そして、そんな状況で、普段言えないことを素直に口に出した、融(とおる)や貴子(たかこ)の友人達の言葉が心に残る。融(とおる)の友人の忍(しのぶ)、貴子(たかこ)の友人の美和子(みわこ)は物語の中で特に重要な役割を果たしているように感じる。

雑音をシャットアウトして、さっさと階段を上りきりたい気持ちは痛いほど分かるけどさ、雑音だって、おまえを作っているんだよ。おまえにはノイズにしか聞こえないだろうけど、このノイズが聞こえるのって、今だけだから、あとからテープを巻き戻して聞こうと思った時にはもう聞こえない。いつか絶対、あの時聞いておけばよかったって後悔する日が来ると思う。

高校生の恋愛感についても鋭い視点が見える。

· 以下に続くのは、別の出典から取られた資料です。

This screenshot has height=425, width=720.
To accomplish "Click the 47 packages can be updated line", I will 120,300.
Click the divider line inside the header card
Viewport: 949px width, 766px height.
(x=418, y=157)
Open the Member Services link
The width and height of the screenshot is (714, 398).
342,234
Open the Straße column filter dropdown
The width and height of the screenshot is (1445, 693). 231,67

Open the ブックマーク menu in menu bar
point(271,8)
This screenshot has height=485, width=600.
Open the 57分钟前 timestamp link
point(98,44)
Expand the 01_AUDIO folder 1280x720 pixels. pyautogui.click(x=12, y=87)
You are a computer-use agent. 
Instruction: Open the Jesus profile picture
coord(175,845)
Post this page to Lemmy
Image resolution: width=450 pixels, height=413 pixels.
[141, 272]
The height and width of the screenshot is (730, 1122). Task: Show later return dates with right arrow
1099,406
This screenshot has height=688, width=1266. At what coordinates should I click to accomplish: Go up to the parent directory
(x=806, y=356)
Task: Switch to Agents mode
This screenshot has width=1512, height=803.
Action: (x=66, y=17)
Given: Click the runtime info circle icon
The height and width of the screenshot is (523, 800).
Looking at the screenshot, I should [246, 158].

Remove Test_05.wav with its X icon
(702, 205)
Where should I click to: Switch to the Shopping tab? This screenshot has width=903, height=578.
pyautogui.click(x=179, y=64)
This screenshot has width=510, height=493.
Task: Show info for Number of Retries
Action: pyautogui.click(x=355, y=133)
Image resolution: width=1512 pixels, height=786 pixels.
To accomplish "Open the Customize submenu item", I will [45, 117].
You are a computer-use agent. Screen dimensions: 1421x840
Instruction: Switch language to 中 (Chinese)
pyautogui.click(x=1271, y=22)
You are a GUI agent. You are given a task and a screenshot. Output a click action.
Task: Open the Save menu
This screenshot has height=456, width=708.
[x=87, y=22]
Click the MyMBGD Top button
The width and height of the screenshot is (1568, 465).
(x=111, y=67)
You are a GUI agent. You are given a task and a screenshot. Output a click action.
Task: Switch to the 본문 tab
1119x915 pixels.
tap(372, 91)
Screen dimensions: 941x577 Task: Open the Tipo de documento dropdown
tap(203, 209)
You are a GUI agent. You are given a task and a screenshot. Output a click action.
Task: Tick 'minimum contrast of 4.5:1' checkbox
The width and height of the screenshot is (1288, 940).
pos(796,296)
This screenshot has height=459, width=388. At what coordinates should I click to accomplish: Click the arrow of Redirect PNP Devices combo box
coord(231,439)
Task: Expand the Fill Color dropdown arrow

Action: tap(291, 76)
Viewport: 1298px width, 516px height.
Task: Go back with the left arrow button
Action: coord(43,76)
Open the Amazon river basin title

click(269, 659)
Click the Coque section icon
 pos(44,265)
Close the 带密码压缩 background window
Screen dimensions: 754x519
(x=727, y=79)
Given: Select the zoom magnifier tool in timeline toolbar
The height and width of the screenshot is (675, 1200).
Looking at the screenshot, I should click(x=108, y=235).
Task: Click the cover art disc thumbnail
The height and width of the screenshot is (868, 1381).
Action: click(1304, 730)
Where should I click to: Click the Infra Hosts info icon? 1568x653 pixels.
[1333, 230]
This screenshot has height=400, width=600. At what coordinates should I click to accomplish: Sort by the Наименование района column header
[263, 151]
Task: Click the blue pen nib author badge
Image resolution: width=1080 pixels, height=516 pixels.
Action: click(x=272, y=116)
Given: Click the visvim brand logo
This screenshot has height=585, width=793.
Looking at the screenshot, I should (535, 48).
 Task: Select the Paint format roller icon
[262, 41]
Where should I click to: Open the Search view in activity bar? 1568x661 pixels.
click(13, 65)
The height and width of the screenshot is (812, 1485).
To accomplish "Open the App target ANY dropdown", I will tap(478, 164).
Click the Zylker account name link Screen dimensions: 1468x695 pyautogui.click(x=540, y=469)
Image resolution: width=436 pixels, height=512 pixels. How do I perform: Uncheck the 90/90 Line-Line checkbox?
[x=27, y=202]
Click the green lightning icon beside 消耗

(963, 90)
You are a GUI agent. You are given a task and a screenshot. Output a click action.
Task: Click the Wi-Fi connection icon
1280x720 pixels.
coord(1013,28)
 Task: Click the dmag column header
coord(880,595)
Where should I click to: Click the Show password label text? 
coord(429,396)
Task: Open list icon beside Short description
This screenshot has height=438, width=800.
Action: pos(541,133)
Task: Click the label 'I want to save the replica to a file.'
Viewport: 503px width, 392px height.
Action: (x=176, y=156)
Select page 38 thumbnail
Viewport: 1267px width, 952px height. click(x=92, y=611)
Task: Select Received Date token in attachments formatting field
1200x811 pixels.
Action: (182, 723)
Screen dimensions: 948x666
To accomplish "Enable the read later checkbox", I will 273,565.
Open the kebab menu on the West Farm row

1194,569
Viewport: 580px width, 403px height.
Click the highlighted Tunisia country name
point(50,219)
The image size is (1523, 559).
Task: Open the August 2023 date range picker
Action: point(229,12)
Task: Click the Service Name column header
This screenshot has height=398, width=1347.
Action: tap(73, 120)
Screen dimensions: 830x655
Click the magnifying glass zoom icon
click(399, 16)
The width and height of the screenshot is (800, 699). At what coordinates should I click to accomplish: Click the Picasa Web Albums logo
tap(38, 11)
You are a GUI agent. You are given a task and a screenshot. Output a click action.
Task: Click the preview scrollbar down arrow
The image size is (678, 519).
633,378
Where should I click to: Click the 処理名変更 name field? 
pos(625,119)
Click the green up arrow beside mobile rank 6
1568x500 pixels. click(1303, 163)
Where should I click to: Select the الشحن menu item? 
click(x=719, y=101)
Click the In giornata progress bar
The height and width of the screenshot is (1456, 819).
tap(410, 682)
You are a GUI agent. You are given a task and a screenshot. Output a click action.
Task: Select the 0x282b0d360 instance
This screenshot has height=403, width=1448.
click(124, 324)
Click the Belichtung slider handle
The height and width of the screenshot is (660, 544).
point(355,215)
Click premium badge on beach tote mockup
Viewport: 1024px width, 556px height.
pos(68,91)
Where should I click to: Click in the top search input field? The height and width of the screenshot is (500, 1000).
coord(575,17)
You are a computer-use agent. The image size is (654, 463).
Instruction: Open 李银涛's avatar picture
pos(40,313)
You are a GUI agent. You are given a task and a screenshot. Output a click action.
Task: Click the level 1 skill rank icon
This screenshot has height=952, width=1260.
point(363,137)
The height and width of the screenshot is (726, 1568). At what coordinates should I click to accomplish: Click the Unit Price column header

僕が中学生の頃に感じていた恋愛感、周囲の女性達に感じていた違和感。例えばそれは恋に恋する気持ちだったり、思い出として恋愛したい気持ちだったりする。それらの感情を融(とおる)や忍(しのぶ)が代弁してくれているようだ。

何か変だよ。愛がない。打算だよ、打算。青春したいだけだよ。あたし彼氏いますって言いたいだけ

物語は歩行祭の80キロの道のりのみを描き、言い換えるなら登場人物はひたすら歩くだけである。それでも思い出や気持ち、友人達との会話を巧妙に織り交ぜて読者を飽きさせることがない。大人になってからはめったに味わうことのできない懐かしく甘い気持ちにさせてくれる作品だった。「六番目の小夜子」「ネバーランド」に代表されるように、恩田陸のこの世代を主人公とした作品にはいい作品が多いが、そんな中でも最もオススメの作品になった。